By Larry Simoneaux
Time to put the news away for a bit.
To stop listening to the latest crises our “leaders” have cooked up for us. To turn off the shout fests on cable television.
One of the things you find at sea is routine.
There, the idea is to make everything — even disaster — routine. There’s a reason for this.
If, on a regular basis, you train everyone to do a particular chore while things are calm, the odds are good that they’ll still do it when everything is going to hell in a hand basket and panic is seeking entrée to the situation.
To establish such a mindset in everyone, there are fire, collision, man-overboard, flooding, and other drills that are regular, recurring, and routinely (that word again) repeated.
Further, amidst all of these drills, there’s also the daily routine of life at sea. The time the laundry opens. The time to clean the ship. The times at which meals are served.
At sea, no matter what you’re doing, it can, very likely, be incorporated into a routine.
One routine that’s been around since Noah was a midshipman is the standing of watches. For the officers and crew of any vessel, the day is structured around watches which are generally set up as follows: “midwatch” (midnight-4 a.m.); morning (4 a.m.- 8 a.m.); forenoon (8 a.m.–noon); afternoon (noon–4 p.m.); evening (4 p.m.-8 p.m.); and night watch (8 p.m.-midnight).
I most enjoyed the night watch because the hours from 8 p.m. until midnight were, usually, quiet. The workday was over and activity was at a minimum. The crew had been fed and everyone was settling down to card games and the evening movie, or turning in for some well-deserved rest.
The scientific party — unless they planned night operations — was typically inspecting their samples, going over their data, or planning the next day’s activities.
This allowed those of us on watch to go about the old-fashioned business of navigating a vessel at sea.
Most times, there was still some light left and I was often treated to a spectacular sunset.
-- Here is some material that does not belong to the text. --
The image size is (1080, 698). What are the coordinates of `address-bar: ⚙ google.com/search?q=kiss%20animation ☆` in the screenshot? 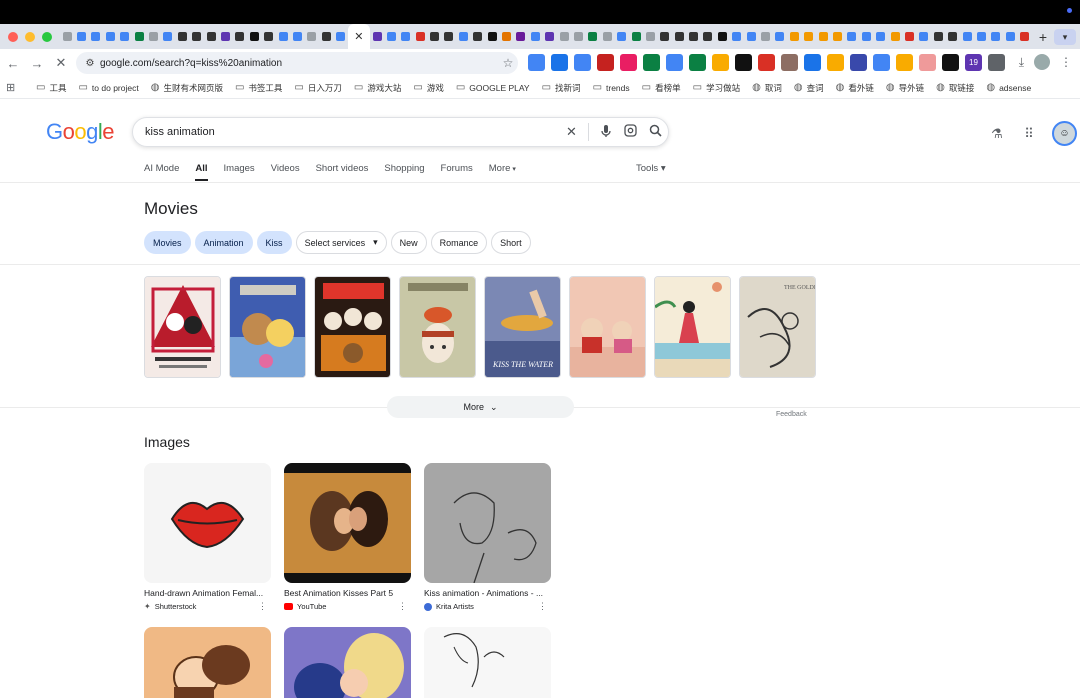 It's located at (297, 63).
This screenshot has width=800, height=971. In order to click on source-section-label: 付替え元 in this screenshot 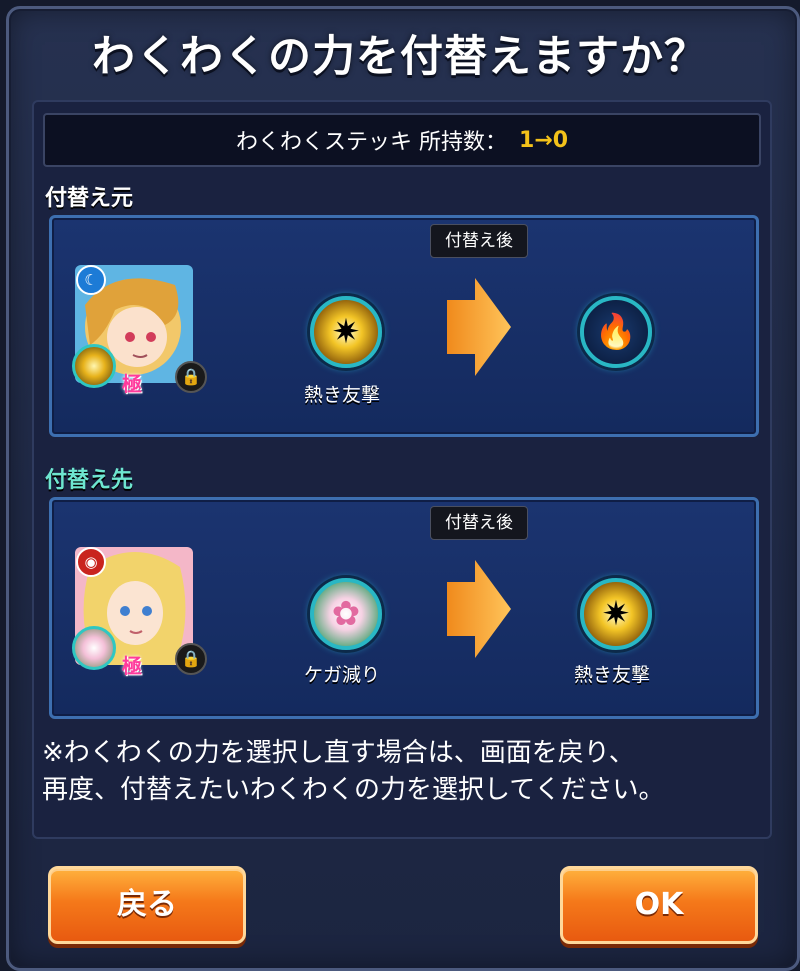, I will do `click(90, 198)`.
That last light also allowed us to get a sense of the sea state. That is, we could see swell height and direction, wind patterns on the water, and determine how minor course adjustments might affect the ride of the vessel.
The Captain usually made a trip to the bridge during those hours to leave his “Night Orders” — handwritten instructions on planned course changes, expected landfalls, the distance at which he was to be called if another vessel approached, when to maneuver in order to provide safe separation from such vessels and, always, a reminder to “be safe.”
That watch never seemed as hectic as a day watch. Navigational fixes were usually spaced at 30 minute intervals and contact with other vessels on the open ocean was not frequent. There was plenty of banter, time for walking out to the bridge wings to watch the stars, or to just be alone with your thoughts in the middle of an ocean.
Often, I’d find myself leaning over the rail looking at the white ribbon of a wake we were leaving or watching the constant explosions of phosphorescent light in the wash of water alongside the hull.
Occasionally, when there was another vessel in the area, small talk could be exchanged after planned avoidance maneuvers were agreed to if needed. Radio stations from other countries could also be tuned in on the bridge radios if the right atmospheric conditions were present.
Fresh coffee was always available. The smells of midnight rations (“midrats”) — if something more than cold cuts was being prepared — would also make their way to the bridge letting you know that a late snack would be available when you went below.
It was relaxing and, at the end of the watch, you knew you could get a full night’s sleep before having to go to work the next morning.
You might call such a watch “routine.” Which is exactly what it was meant to be.
Unless, of course, it was about 11:39 p.m. on a certain evening onboard the Titanic.
In which case, “routine” was going to hang around for about another 60 seconds.